■ What you have to do
Sum up the proof excerpt on the rank of the weight matrix W in two sentences.

The necessary condition is proved by contraposition; if  $R^2 < \min(m, n)$ , the matrix  $\mathbf{W}$  cannot achieve the maximal rank. Since  $r_1 = r_2 = R$  under Proposition 2 and  $R^2 < \min(m, n)$ , then  $\text{rank}(\mathbf{W}) \leq \min(r_1 r_2, m, n) = \min(R^2, m, n) = R^2 < \min(m, n)$ . That is,  $\text{rank}(\mathbf{W})$  is upper-bounded by  $R^2$ , which is lower than the maximal achievable rank of  $\mathbf{W}$ . Therefore, the condition,  $R^2 \geq \min(m, n)$ , is the necessary condition because the contrapositive is true.  $\square$

Corollary 1 implies that, with  $R^2 \geq \min(m, n)$ , the constructed weight  $\mathbf{W}$  does not have the low-rank limitation, and allows us to define the minimum inner rank as  $r_{\min} := \min(\lceil \sqrt{m} \rceil, \lceil \sqrt{n} \rceil)$ . If we set  $r_1 = r_2 = r_{\min}$ ,  $\text{rank}(\mathbf{W})$  of our FedPara can achieve the maximal rank because  $r_1 r_2 = r_{\min}^2 \geq \min(m, n)$  while minimizing the number of parameters.

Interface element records
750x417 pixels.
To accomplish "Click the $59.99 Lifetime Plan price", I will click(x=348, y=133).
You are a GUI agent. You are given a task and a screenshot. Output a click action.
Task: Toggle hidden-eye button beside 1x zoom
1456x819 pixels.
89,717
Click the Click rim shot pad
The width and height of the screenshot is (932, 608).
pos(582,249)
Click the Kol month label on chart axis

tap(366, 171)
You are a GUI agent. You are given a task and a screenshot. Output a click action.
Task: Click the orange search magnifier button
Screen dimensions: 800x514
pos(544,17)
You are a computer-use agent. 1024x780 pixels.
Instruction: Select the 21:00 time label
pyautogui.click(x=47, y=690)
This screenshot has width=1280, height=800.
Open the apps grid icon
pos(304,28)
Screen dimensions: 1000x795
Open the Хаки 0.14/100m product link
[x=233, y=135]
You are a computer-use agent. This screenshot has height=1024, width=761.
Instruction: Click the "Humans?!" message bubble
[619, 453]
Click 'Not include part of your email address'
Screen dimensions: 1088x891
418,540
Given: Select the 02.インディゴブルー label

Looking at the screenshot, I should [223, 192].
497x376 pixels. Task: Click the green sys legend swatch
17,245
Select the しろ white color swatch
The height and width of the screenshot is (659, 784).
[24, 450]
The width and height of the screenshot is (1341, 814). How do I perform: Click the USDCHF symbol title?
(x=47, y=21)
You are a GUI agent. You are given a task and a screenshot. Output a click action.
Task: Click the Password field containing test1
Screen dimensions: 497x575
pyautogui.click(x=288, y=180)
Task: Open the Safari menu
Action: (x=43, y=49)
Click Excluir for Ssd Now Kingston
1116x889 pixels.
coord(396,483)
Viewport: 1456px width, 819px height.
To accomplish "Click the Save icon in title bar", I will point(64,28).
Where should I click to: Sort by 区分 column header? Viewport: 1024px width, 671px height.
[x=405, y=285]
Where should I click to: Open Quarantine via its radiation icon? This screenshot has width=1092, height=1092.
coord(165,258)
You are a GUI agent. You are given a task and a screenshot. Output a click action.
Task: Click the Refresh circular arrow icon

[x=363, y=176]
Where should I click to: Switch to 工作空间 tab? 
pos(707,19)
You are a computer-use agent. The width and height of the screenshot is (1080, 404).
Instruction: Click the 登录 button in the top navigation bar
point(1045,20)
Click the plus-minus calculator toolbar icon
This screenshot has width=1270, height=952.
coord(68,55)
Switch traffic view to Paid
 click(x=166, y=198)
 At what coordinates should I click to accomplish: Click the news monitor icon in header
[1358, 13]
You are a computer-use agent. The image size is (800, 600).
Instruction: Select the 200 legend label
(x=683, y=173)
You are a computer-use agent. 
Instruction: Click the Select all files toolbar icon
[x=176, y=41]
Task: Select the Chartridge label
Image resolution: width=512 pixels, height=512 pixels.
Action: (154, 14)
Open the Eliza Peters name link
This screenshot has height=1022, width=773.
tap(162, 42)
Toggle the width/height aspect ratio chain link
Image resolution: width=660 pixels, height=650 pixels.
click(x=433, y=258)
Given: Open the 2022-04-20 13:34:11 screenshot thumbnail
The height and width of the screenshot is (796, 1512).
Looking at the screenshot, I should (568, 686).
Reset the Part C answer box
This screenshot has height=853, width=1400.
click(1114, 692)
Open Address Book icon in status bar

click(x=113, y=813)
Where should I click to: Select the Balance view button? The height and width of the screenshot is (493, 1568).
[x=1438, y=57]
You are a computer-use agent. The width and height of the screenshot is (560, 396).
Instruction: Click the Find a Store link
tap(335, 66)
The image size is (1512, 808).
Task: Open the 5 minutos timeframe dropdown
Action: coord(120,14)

■ Exercise result
The condition R² ≥ min(m, n) is shown to be necessary by contraposition: with r₁ = r₂ = R and R² < min(m, n), rank(W) is capped at R², which is below the maximal achievable rank of W. Corollary 1 then means that when R² ≥ min(m, n), W has no low-rank limitation, so setting r₁ = r₂ = r_min, where r_min = min(⌈√m⌉, ⌈√n⌉), lets FedPara's W reach maximal rank while minimizing the number of parameters.